香港市立大学とマイクロソフトのコンピュータサイエンスチームは、1枚の顔写真から似顔絵を生成する敵対的生成ネットワーク「GAN(Generative Adversarial Network)」を用いた手法を発表しました。

論文:CariGANs: Unpaired Photo-to-Caricature Translation
著者:KAIDI CAO, JING LIAO, LU YUAN

左から入力の写真、手書きの似顔絵、一番右が本提案手法の出力結果。手描きの似顔絵:上©Lucy Feng/deviantart、下©Tonio/toonpool

本論文は、ペアになっていない1枚の顔写真から似顔絵を生成するGANアーキテクチャを提案します。本提案手法は、顔写真から似顔絵へのジオメトリ変換のみをモデル化するCariGeoGANと、外観から外観のみを変換するCariStyGAN、2つのGANから構成されています。

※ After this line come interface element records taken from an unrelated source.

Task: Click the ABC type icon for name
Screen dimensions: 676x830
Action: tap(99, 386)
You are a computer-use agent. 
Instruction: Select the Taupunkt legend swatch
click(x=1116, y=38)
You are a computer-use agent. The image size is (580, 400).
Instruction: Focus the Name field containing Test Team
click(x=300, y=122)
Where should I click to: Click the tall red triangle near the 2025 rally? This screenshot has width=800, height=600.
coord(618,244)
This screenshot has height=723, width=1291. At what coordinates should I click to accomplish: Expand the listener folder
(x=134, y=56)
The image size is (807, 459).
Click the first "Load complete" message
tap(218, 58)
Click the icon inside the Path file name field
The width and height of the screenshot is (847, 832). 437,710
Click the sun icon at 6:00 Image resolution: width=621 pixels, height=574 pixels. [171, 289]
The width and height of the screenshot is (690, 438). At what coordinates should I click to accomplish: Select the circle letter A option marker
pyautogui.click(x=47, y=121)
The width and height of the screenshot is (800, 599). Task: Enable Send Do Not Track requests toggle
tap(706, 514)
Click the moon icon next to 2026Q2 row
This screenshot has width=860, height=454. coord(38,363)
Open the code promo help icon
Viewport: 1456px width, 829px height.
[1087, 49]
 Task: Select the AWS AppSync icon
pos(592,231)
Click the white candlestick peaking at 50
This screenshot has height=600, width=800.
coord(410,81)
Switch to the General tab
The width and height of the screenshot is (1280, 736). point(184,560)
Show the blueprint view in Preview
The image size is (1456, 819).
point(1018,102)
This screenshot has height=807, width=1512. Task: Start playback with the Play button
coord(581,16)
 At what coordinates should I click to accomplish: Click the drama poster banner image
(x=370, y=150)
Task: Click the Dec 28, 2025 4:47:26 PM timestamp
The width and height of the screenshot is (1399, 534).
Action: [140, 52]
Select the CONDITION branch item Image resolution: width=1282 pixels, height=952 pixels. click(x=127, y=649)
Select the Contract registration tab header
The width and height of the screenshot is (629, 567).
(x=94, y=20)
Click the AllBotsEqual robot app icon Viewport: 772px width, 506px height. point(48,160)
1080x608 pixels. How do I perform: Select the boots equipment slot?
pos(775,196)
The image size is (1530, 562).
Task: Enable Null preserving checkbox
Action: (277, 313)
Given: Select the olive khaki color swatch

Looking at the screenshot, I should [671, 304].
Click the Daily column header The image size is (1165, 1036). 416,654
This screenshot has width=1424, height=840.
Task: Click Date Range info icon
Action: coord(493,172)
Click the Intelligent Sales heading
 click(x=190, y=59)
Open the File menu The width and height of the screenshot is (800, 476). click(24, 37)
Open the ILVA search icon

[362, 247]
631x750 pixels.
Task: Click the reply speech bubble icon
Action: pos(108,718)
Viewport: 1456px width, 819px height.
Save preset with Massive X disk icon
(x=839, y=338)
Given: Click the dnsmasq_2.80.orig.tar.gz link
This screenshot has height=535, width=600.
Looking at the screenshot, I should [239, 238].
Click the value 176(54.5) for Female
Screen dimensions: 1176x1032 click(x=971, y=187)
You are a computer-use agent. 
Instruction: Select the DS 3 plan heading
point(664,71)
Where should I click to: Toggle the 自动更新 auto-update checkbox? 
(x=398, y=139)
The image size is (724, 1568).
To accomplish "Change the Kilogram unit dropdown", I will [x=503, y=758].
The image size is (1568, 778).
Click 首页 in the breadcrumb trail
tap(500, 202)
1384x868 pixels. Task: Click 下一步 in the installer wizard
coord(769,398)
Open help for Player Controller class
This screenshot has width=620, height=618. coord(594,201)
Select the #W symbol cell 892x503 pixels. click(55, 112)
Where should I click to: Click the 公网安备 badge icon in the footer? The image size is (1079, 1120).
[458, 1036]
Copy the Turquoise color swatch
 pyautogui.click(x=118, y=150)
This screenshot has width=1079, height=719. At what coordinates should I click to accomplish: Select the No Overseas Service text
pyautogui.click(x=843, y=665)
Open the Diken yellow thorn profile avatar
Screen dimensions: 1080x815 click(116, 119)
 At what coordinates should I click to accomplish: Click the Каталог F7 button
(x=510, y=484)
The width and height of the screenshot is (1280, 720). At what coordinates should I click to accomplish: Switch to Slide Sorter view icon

トレーニングデータには、顔の写真と似顔絵の両方の画像に対して63個の顔ランドマークを手作業でラベル付けする事で作成します。2つのGANをそれぞれ訓練し、堅牢なアーキテクチャを構築します。

また、ユーザは、形状の誇張度を制御することや、パラメータを調整もしくはカリカチュアの例を与えることで、カラーやテクスチャのスタイルも変更することが可能です。

左が入力画像。右が本提案手法の出力結果。

過去にも同研究はありますが、CariGANによって生成された似顔絵は、手描きのものに近く、同時に既存と比較してもアイデンティティをよりよく保持していると報告します。ただし、本研究は、顔に特化しているため、耳、毛など他の部位はカバーできないとします。